Data for processing »
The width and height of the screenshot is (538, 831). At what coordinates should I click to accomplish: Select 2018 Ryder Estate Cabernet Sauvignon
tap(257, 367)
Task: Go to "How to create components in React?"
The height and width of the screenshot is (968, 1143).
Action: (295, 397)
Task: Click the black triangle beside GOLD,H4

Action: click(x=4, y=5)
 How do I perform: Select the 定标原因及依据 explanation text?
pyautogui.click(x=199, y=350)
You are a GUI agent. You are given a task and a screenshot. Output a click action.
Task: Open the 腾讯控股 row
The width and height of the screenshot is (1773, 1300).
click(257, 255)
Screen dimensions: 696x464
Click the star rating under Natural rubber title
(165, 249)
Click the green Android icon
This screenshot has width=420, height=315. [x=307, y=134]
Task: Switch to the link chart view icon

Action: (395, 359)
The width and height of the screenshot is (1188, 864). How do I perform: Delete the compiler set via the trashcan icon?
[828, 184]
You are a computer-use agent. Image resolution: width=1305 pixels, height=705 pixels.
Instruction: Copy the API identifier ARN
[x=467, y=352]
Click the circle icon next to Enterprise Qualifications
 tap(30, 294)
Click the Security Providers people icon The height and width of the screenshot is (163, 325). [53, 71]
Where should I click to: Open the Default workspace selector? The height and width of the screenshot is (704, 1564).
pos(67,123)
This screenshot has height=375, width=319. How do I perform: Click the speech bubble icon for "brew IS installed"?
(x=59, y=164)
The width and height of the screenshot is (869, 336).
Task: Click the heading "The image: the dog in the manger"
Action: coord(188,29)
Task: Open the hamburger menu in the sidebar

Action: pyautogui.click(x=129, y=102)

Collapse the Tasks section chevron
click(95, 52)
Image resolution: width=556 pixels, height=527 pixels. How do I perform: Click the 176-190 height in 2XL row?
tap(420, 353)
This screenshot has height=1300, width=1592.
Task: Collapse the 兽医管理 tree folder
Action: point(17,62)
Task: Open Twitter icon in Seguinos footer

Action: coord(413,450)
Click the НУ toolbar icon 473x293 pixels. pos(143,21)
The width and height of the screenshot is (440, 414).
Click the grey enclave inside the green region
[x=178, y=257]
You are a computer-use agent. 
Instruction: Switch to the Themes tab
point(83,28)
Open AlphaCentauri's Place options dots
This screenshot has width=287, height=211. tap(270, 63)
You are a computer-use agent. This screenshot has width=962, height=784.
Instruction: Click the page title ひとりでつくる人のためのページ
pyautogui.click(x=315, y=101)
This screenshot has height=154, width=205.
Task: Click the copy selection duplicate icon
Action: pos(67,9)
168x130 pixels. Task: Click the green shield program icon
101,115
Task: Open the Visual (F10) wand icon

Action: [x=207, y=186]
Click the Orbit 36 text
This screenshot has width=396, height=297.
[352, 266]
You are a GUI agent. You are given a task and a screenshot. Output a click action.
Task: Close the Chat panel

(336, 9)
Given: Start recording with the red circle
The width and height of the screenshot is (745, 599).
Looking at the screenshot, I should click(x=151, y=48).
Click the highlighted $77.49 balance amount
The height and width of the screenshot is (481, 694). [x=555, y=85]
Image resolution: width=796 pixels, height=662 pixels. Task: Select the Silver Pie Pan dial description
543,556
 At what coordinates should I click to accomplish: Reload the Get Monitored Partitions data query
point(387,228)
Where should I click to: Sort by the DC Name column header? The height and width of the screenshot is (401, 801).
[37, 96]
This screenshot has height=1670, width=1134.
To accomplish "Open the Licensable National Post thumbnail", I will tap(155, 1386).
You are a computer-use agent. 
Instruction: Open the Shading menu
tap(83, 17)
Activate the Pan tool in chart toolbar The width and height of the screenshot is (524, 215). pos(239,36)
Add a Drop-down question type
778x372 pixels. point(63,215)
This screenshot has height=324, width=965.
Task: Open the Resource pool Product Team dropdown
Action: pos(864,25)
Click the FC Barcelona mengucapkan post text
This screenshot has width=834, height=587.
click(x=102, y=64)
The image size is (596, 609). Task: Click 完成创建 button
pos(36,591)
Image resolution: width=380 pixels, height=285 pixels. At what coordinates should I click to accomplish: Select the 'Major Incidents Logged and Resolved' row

Required action » Your task is to extract all of the records exactly.

Answer space »
The width and height of the screenshot is (538, 831). At what coordinates should I click to accomplish: Select 2018 Ryder Estate Cabernet Sauvignon
tap(257, 367)
Task: Go to "How to create components in React?"
The height and width of the screenshot is (968, 1143).
Action: (295, 397)
Task: Click the black triangle beside GOLD,H4

Action: click(x=4, y=5)
 How do I perform: Select the 定标原因及依据 explanation text?
pyautogui.click(x=199, y=350)
You are a GUI agent. You are given a task and a screenshot. Output a click action.
Task: Open the 腾讯控股 row
The width and height of the screenshot is (1773, 1300).
click(257, 255)
Screen dimensions: 696x464
Click the star rating under Natural rubber title
(165, 249)
Click the green Android icon
This screenshot has width=420, height=315. [x=307, y=134]
Task: Switch to the link chart view icon

Action: (395, 359)
The width and height of the screenshot is (1188, 864). How do I perform: Delete the compiler set via the trashcan icon?
[828, 184]
You are a computer-use agent. Image resolution: width=1305 pixels, height=705 pixels.
Instruction: Copy the API identifier ARN
[x=467, y=352]
Click the circle icon next to Enterprise Qualifications
 tap(30, 294)
Click the Security Providers people icon The height and width of the screenshot is (163, 325). [53, 71]
Where should I click to: Open the Default workspace selector? The height and width of the screenshot is (704, 1564).
pos(67,123)
This screenshot has height=375, width=319. How do I perform: Click the speech bubble icon for "brew IS installed"?
(x=59, y=164)
The width and height of the screenshot is (869, 336).
Task: Click the heading "The image: the dog in the manger"
Action: coord(188,29)
Task: Open the hamburger menu in the sidebar

Action: pyautogui.click(x=129, y=102)

Collapse the Tasks section chevron
click(95, 52)
Image resolution: width=556 pixels, height=527 pixels. How do I perform: Click the 176-190 height in 2XL row?
tap(420, 353)
This screenshot has height=1300, width=1592.
Task: Collapse the 兽医管理 tree folder
Action: point(17,62)
Task: Open Twitter icon in Seguinos footer

Action: coord(413,450)
Click the НУ toolbar icon 473x293 pixels. pos(143,21)
The width and height of the screenshot is (440, 414).
Click the grey enclave inside the green region
[x=178, y=257]
You are a computer-use agent. 
Instruction: Switch to the Themes tab
point(83,28)
Open AlphaCentauri's Place options dots
This screenshot has width=287, height=211. tap(270, 63)
You are a computer-use agent. This screenshot has width=962, height=784.
Instruction: Click the page title ひとりでつくる人のためのページ
pyautogui.click(x=315, y=101)
This screenshot has height=154, width=205.
Task: Click the copy selection duplicate icon
Action: pos(67,9)
168x130 pixels. Task: Click the green shield program icon
101,115
Task: Open the Visual (F10) wand icon

Action: [x=207, y=186]
Click the Orbit 36 text
This screenshot has width=396, height=297.
[352, 266]
You are a GUI agent. You are given a task and a screenshot. Output a click action.
Task: Close the Chat panel

(336, 9)
Given: Start recording with the red circle
The width and height of the screenshot is (745, 599).
Looking at the screenshot, I should click(x=151, y=48).
Click the highlighted $77.49 balance amount
The height and width of the screenshot is (481, 694). [x=555, y=85]
Image resolution: width=796 pixels, height=662 pixels. Task: Select the Silver Pie Pan dial description
543,556
 At what coordinates should I click to accomplish: Reload the Get Monitored Partitions data query
point(387,228)
Where should I click to: Sort by the DC Name column header? The height and width of the screenshot is (401, 801).
[37, 96]
This screenshot has height=1670, width=1134.
To accomplish "Open the Licensable National Post thumbnail", I will tap(155, 1386).
You are a computer-use agent. 
Instruction: Open the Shading menu
tap(83, 17)
Activate the Pan tool in chart toolbar The width and height of the screenshot is (524, 215). pos(239,36)
Add a Drop-down question type
778x372 pixels. point(63,215)
This screenshot has height=324, width=965.
Task: Open the Resource pool Product Team dropdown
Action: pos(864,25)
Click the FC Barcelona mengucapkan post text
This screenshot has width=834, height=587.
click(x=102, y=64)
The image size is (596, 609). Task: Click 完成创建 button
pos(36,591)
Image resolution: width=380 pixels, height=285 pixels. At what coordinates should I click to accomplish: Select the 'Major Incidents Logged and Resolved' row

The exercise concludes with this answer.